Pétrole: les pays de l'OPEP pourraient augmenter leur production

© 2011 AFP

— 

Le ministre saoudien du Pétrole, Ali al-Nouaïmi, a déclaré lundi que les pays de l'Opep pourraient augmenter leur production en 2011, pour répondre à une croissance de la demande stimulée par la reprise mondiale.

M. Nouaïmi, dont le pays est le premier exportateur mondial de brut, s'est montré extrêmement rassurant sur la situation économique mondiale, affirmant que la demande mondiale de brut devrait augmenter de 2% en 2011, et optimiste quant à la stabilité des prix et du marché.

Evoquant la situation du marché en 2011, le ministre a estimé que "les pays producteurs non membres de l'Opep devraient continuer à augmenter leur production, mais à des niveaux moindres que les années précédentes".

"Cela devrait donner aux pays de l'Opep la possibilité d'augmenter leurs approvisionnements du marché, afin de faire face à une demande mondiale en hausse", a ajouté M. Nouaïmi dans une allocution prononcée dans le cadre d'une conférence économique.

Il a cependant refusé de répondre aux questions des journalistes qui lui demandaient si l'Opep prévoyait une hausse dans l'immédiat de la production, alors que les prix ont frôlé les 100 dollars en janvier, ce qui a poussé l'Agence internationale de l'énergie (AIE) à tirer la sonnette d'alarme.

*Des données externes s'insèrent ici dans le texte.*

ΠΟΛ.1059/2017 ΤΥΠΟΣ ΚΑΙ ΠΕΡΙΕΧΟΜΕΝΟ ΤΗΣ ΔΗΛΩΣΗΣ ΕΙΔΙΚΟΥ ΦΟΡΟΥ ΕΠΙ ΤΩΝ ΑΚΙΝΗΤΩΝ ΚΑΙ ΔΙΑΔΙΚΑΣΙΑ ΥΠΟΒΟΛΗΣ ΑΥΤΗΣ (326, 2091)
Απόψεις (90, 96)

"La politique de l'Opep est de répondre à toute augmentation de la demande pour garder l'équilibre entre l'offre et la demande", a encore dit le ministre.

La production de l'Opep, qui extrait 40% du pétrole mondial, est d'environ 24,84 millions de barils par jour (mbj).

Le ministre a estimé qu'en 2011, "le marché connaîtra un équilibre entre l'offre et la demande". "Je m'attends a ce que les prix demeurent à leur niveau de l'an dernier", a-t-il ajouté.

Pour M. Nouaïmi, "il est clair que le monde est sorti de la crise financière de 2008-2009 et selon les prévisions, l'économie mondiale devrait connaître une croissance de 4% environ".

"Par conséquent, la demande de pétrole va augmenter", a-t-il ajouté, affirmant s'attendre à une hausse de 2% en 2011, soit entre 1,5 et 1,8 mbj.

L'AIE table pour sa part sur une augmentation de 1,4 mbj par rapport à 2010 (+1,6%).

Le ministre a indiqué que la demande viendrait surtout d'Asie, du Moyen-Orient et d'Amérique Latine. Selon lui, 2011 pourrait "marquer un tournant, car la demande des marchés émergents et des pays en voie de développement pourrait atteindre le niveau des pays industrialisés, et le dépasser en 2013".

"Il y a vingt ans seulement, les pays industrialisés constituaient plus de 70% de la demande" mondiale sur le pétrole, a-t-il souligné.

M. Nouaïmi a par ailleurs répété que l'Arabie saoudite, qui produit environ 8 mbj, disposait d'une capacité de production supplémentaire de quelque 4 mbj.

Le baril de brut a frôlé le seuil symbolique des 100 dollars début janvier, "suscitant des inquiétudes sur l'impact de prix élevés sur la reprise économique mondiale", a affirmé l'AIE dans ses prévisions mensuelles, alors que les cours ont grimpé de 25% depuis septembre après une année de relative stabilité.

Les cours du brut étaient en hausse lundi dans les échanges électroniques en Asie, dans l'attente de la réunion de la Réserve fédérale américaine cette semaine, ont indiqué les analystes.

Dans les échanges matinaux, le baril de light sweet crude pour livraison en mars gagnait 24 cents à 89,35 dollars. Celui de Brent de la Mer du Nord à échéance identique prenait 15 cents à 97,75 USD.